ATA president Emily Nottingham described it this way: “Lots of people have good ideas, but few have the commitment, vision and persistence to turn them into reality. Few people understand how complex a long distance trail can be to put together, but Dale, even understanding the challenges, did it.”

Dale leaves us with fond memories, certainly inspiration, but more than anything the challenge of completing and preserving the Arizona Trail.


I last saw Dale in person in 2006 when we bumped into one another while each of us were visiting doctors at the Physicians & Surgeons Office Building near the Flagstaff Medical Center one afternoon mid-summer, life often happens in this way in small towns such as ours.  I, along with my wife and our infant daughter, was there to consult with a surgeon about a small hernia in her tummy that we'd noticed a few weeks prior.  He, along with his wife, was there to visit with his oncologist, wherein, he told us with firm resolve, he had been given the news that his cancer, with which he had been battling for years already, was no longer in remission.

- **What this task involves**
Pick up the tribute to Dale and the Arizona Trail after its last sentence and continue it.

- **Entries shown**

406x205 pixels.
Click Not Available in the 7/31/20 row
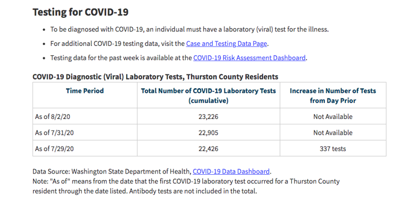pos(333,133)
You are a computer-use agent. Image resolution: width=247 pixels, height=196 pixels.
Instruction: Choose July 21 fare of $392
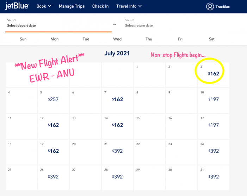[x=117, y=151]
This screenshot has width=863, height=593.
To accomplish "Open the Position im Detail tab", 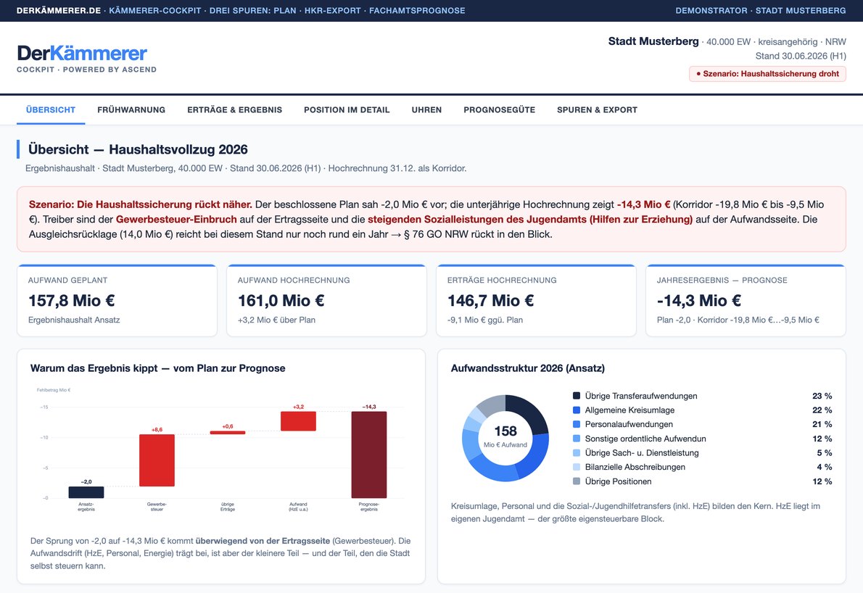I will [x=347, y=110].
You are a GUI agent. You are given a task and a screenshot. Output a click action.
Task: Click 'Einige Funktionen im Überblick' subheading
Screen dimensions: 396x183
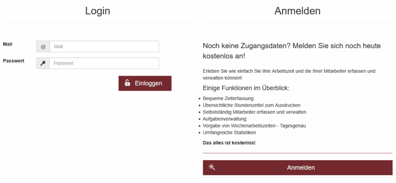pyautogui.click(x=246, y=88)

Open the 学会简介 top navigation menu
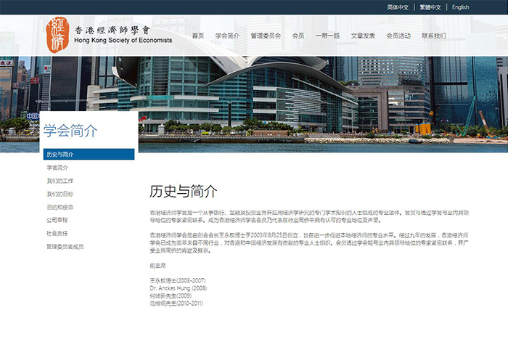227,36
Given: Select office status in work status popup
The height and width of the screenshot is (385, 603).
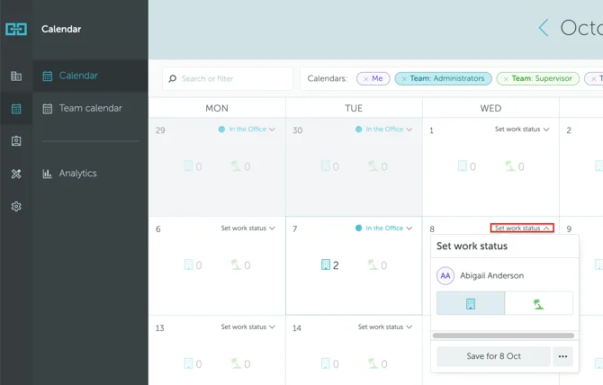Looking at the screenshot, I should [471, 304].
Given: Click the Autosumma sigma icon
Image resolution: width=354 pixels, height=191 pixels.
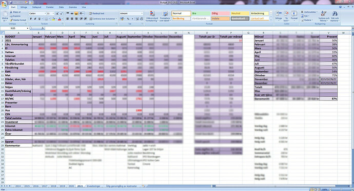Looking at the screenshot, I should pyautogui.click(x=302, y=12).
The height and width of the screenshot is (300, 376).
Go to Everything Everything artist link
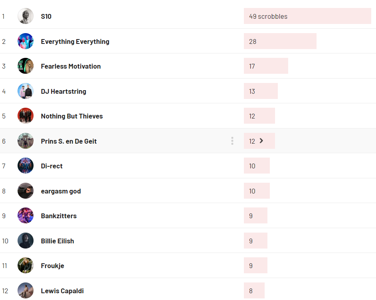pos(75,41)
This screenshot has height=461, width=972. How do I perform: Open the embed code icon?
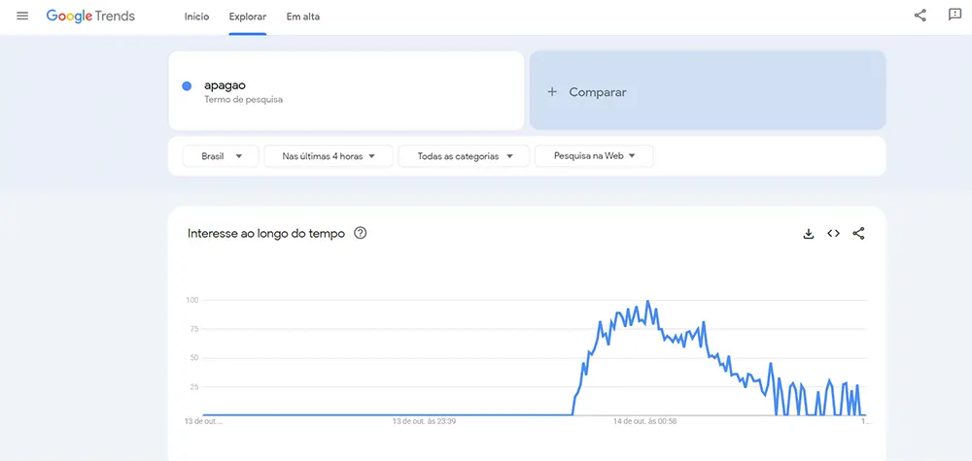833,234
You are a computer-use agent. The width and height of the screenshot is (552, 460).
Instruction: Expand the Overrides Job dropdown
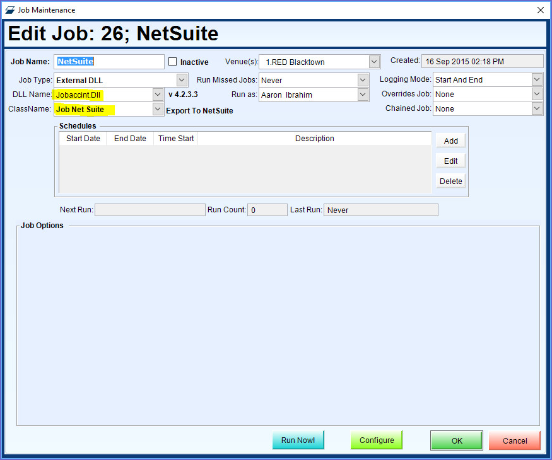click(x=537, y=94)
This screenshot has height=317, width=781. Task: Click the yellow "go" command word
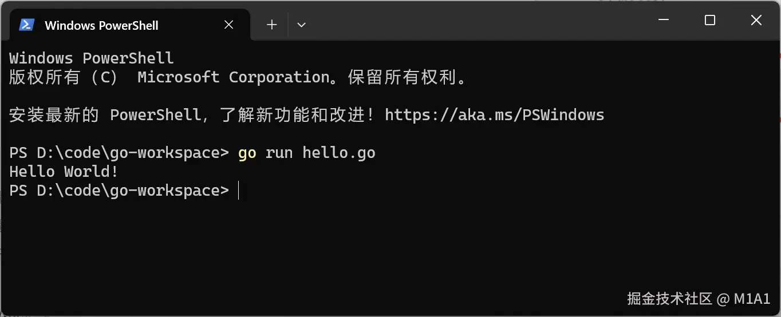pyautogui.click(x=247, y=153)
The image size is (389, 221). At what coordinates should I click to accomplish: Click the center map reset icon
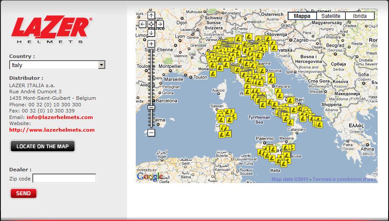tap(151, 24)
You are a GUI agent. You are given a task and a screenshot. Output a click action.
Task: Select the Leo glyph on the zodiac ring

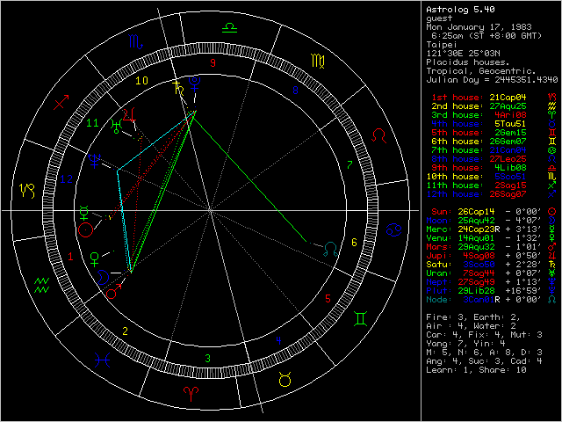379,135
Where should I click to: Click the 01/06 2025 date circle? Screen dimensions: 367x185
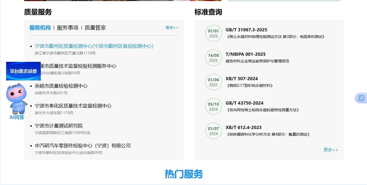(213, 82)
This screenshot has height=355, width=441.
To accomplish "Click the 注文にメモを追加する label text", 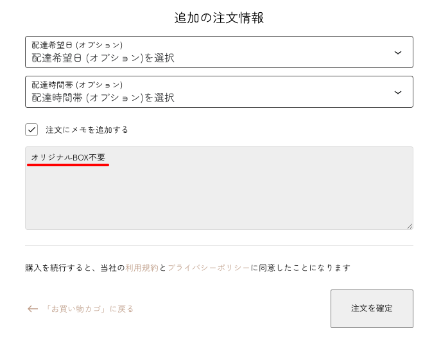I will pyautogui.click(x=87, y=130).
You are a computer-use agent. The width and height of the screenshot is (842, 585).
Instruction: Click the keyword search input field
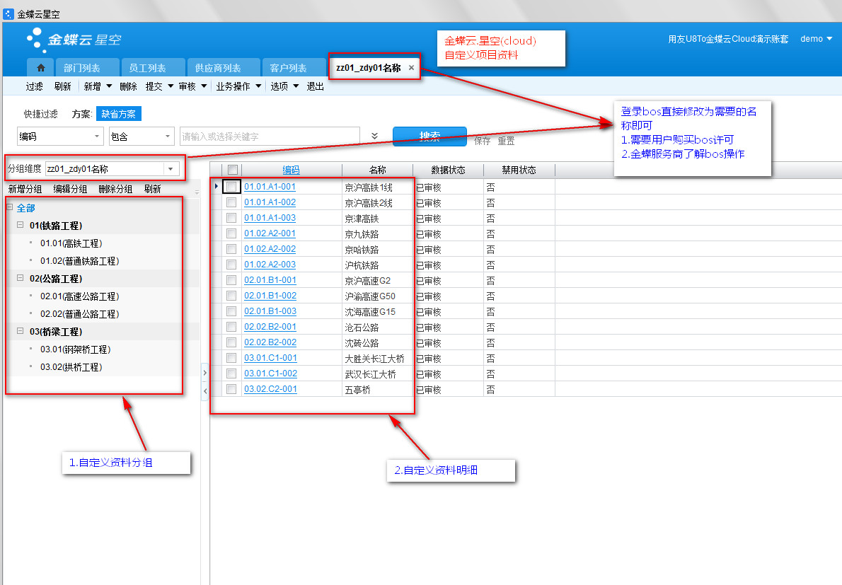pos(269,137)
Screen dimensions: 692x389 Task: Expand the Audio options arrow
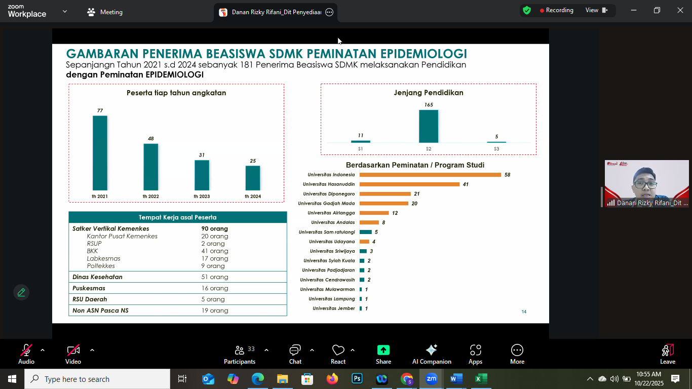(43, 350)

- **Answer to this exercise**
Dale fought on, valiantly, for a several years afterward, but that would be the last time we would interact face-to-face.  Nevertheless, I think him often, certainly whenever I ride this bike, and often when I just happen to glance at the place where it hangs from the ceiling in my garage.  It hasn't been on an epic tour in many years. Except for a few centuries and sundry other longish regional rides, I've never really put it to the use for which it was intended.  But I have, quite deliberately, kept it almost exactly as it was when it was his. And I have always enjoyed riding it.  It's spirit and inclination to freely range far-and-wide will forever bear Dale's imprint.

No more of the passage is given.